Previous secondary works have tended to be closed to the significance of theological developments for identity. While dedicating considerable space to ancient voices (Plato, Aristotle, the Stoics, and Plotinus), Body and Identity insists on the importance of Christianity for modern identity, both in advancing important questions concerning hypostasis, person, and nature, as well as making of penultimate importance the role of social, familial, and political structures for forming identity. For Christianity, seen most clearly in Paul, such structures remain good and important but subordinate to God’s call to the individual. This is the Christian content to Identity2 (the “true self”).

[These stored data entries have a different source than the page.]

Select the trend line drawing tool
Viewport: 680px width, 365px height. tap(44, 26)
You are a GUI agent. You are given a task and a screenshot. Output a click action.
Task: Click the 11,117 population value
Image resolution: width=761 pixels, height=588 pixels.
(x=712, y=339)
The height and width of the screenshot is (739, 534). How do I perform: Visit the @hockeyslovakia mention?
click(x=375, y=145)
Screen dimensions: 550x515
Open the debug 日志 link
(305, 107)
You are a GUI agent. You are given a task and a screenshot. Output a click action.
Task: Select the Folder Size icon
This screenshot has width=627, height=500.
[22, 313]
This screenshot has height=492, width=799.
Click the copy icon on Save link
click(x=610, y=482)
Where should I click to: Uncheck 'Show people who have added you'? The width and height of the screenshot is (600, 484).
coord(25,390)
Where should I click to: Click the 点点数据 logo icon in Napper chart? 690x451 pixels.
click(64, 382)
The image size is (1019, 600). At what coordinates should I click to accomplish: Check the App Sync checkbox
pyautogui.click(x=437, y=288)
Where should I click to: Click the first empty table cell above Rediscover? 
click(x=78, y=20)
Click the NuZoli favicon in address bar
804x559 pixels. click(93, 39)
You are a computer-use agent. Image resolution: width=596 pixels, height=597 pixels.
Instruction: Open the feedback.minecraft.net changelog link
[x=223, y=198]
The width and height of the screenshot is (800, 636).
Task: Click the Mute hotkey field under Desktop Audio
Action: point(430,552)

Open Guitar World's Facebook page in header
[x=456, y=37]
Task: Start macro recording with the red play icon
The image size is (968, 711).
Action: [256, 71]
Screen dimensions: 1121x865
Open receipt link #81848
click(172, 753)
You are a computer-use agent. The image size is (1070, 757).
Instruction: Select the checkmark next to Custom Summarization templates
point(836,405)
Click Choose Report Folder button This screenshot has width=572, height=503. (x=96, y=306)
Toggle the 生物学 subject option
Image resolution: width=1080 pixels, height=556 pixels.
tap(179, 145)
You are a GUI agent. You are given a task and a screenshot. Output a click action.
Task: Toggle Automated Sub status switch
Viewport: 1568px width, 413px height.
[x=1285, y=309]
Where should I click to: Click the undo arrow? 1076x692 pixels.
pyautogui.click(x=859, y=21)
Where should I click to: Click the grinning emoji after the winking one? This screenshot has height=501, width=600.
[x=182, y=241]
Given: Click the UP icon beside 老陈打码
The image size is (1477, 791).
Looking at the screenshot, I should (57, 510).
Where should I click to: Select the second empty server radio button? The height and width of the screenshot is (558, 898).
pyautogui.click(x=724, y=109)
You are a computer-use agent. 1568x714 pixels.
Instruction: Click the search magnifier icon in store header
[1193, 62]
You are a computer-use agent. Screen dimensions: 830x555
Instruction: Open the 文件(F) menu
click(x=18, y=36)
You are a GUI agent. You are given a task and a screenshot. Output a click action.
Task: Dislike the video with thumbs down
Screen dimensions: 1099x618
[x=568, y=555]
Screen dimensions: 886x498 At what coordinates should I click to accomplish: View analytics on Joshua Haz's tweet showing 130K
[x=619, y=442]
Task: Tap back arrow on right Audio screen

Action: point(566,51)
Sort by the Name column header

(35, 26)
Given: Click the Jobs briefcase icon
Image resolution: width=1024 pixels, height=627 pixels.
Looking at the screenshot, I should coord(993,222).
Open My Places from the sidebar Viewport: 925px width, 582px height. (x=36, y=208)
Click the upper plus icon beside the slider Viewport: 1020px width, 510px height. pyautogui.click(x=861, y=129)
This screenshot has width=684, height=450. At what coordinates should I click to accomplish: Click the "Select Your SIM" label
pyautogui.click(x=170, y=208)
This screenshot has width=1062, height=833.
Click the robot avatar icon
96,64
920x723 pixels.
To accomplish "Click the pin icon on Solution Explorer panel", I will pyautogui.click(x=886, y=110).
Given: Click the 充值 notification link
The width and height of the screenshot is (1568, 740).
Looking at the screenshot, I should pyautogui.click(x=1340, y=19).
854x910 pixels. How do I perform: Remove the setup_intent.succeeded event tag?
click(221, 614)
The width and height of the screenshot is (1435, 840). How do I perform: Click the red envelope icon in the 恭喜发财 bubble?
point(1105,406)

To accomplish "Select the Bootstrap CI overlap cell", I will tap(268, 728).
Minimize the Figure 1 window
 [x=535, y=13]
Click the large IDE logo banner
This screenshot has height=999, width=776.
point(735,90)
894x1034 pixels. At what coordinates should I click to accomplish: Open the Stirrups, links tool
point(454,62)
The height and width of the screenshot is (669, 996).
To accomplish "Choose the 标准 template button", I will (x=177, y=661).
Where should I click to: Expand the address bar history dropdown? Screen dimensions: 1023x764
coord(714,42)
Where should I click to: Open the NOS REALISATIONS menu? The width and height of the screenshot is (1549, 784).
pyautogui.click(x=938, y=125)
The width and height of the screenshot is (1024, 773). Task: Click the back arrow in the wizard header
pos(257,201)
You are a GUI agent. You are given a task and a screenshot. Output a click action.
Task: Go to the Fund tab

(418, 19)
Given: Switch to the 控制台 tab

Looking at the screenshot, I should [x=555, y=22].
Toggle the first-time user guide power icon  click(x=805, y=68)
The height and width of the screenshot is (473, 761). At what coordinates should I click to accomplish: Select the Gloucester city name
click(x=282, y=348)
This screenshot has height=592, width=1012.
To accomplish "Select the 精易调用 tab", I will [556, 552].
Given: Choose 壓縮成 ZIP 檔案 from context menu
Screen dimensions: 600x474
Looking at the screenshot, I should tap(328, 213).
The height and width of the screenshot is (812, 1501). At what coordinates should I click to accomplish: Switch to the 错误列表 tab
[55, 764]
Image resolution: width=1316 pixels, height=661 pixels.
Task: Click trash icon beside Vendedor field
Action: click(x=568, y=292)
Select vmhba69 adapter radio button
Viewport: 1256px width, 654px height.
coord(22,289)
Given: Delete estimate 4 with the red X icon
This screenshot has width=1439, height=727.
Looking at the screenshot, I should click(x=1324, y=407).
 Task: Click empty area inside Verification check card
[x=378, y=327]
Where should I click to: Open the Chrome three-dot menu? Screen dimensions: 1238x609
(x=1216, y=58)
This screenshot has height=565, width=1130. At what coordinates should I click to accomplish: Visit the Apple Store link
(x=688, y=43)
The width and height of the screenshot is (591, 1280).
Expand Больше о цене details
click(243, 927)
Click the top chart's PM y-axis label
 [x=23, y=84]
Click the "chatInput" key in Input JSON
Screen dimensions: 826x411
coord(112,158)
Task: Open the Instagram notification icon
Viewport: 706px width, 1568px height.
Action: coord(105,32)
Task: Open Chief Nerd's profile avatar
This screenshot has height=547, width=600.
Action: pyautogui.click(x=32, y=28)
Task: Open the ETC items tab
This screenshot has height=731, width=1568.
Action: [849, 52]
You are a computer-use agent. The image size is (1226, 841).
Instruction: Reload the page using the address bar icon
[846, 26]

This “liquifying” reality of the God-given mission to the person and the relativization of the “solid” structures is an inheritance that modernity receives in a complicated way. Modernity accelerates and absolutizes the liquification of structures, even philosophical ones such as Aristotelian substance and human nature, in the name of freedom. (The modern thinkers examined in depth on this question are Locke, Rousseau, Kant, and Hegel.) But modernity also promotes a secularism that dogmatically closes off the world from the transcendent and seeks all that it needs in the immanent domain. This secularism jettisons the identity-content contained in God’s call to the person, while simultaneously liquidating the philosophical and social structures that had provided identity-content in antiquity.
Thus, in modernity, identity becomes a problem in a new way. Identity2 is viewed as inaccessible or non-existent. When Identity2 is rescued in modernity (Heidegger), its content is usually provided by group membership (race or nation), which, while important, cannot be central to human identity. Identity1 is no longer answered ontologically; it is folded into Identity3, such that the continuity of consciousness or a sense of authenticity is asked to also guarantee a person’s sameness through time. Further, identity comes to be a matter of self-creation—a process that is not guaranteed of success. Identity is now an anxiety-producing aporia.
This volume points to a theological solution to the identity question and provides a ground-breaking and thorough history of our current identity crisis.